TASK PROMPT: Report each line of the records below that contains the word "Expand", copying every such line in full. Case counts, so only matches with the same capitalization qualify.

INFORMATION SHOWN:

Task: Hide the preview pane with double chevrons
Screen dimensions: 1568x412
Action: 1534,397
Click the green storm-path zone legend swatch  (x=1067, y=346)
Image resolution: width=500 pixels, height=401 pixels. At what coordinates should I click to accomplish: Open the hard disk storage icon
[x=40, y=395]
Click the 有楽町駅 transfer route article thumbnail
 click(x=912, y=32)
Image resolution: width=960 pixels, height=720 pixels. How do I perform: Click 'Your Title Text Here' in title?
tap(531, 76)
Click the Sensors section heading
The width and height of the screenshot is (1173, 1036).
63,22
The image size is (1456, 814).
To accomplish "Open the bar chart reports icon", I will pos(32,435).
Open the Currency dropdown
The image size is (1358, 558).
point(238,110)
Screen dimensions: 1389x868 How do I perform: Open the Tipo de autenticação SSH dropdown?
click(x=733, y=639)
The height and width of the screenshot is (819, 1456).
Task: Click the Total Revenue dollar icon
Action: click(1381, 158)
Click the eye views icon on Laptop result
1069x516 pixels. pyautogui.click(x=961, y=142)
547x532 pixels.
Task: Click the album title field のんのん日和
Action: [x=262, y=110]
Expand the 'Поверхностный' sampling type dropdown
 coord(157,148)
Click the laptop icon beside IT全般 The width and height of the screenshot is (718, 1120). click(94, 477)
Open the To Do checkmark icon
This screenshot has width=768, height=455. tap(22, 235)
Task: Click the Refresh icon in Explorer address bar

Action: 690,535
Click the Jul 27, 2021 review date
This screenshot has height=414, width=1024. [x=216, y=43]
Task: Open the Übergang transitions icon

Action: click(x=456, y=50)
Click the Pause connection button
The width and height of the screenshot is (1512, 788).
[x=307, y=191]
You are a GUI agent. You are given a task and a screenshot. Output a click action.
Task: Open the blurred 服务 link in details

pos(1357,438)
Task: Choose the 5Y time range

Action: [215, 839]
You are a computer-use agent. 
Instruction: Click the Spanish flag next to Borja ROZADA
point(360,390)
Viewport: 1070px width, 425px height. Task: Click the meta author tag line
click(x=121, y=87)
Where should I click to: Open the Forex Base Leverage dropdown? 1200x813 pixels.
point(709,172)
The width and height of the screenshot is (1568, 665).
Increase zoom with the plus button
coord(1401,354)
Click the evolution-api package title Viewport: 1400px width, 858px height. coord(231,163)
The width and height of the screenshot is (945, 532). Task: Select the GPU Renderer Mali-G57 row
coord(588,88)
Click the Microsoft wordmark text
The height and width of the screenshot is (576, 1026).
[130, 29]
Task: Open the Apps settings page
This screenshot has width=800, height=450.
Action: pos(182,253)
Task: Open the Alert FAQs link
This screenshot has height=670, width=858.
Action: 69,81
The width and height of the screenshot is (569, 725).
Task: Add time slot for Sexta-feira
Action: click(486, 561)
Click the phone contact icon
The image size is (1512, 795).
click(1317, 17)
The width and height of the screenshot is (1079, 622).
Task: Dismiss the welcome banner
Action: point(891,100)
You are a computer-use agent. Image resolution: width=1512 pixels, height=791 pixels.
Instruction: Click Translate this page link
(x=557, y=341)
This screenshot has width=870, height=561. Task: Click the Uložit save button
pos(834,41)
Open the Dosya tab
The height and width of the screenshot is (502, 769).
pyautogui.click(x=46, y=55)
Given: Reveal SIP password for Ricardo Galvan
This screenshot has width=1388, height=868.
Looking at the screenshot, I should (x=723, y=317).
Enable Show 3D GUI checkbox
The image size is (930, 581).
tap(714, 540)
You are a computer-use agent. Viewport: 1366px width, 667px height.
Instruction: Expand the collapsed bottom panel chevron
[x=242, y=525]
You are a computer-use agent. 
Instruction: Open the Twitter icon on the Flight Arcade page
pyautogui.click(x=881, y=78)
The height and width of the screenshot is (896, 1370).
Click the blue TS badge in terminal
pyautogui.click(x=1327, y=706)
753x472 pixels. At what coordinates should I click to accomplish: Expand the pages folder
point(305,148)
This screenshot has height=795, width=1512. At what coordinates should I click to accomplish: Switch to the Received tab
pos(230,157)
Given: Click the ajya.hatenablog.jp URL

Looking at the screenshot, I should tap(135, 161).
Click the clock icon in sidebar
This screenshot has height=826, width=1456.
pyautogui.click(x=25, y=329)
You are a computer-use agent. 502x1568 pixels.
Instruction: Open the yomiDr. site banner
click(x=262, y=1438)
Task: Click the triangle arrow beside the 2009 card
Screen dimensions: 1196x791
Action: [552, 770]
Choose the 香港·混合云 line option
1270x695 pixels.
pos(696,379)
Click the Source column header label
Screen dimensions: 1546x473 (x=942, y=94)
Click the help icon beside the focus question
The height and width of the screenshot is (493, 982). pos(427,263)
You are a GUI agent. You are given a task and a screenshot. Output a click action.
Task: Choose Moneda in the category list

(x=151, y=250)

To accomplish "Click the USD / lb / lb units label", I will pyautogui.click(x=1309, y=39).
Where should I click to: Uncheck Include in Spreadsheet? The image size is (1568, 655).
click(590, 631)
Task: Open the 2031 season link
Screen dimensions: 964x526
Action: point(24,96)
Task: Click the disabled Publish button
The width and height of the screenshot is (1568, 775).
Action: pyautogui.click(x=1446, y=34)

SOLUTION FOR THIS PROBLEM:
Expand the 'Поверхностный' sampling type dropdown
Instruction: Expand the collapsed bottom panel chevron
753x472 pixels. At what coordinates should I click to accomplish: Expand the pages folder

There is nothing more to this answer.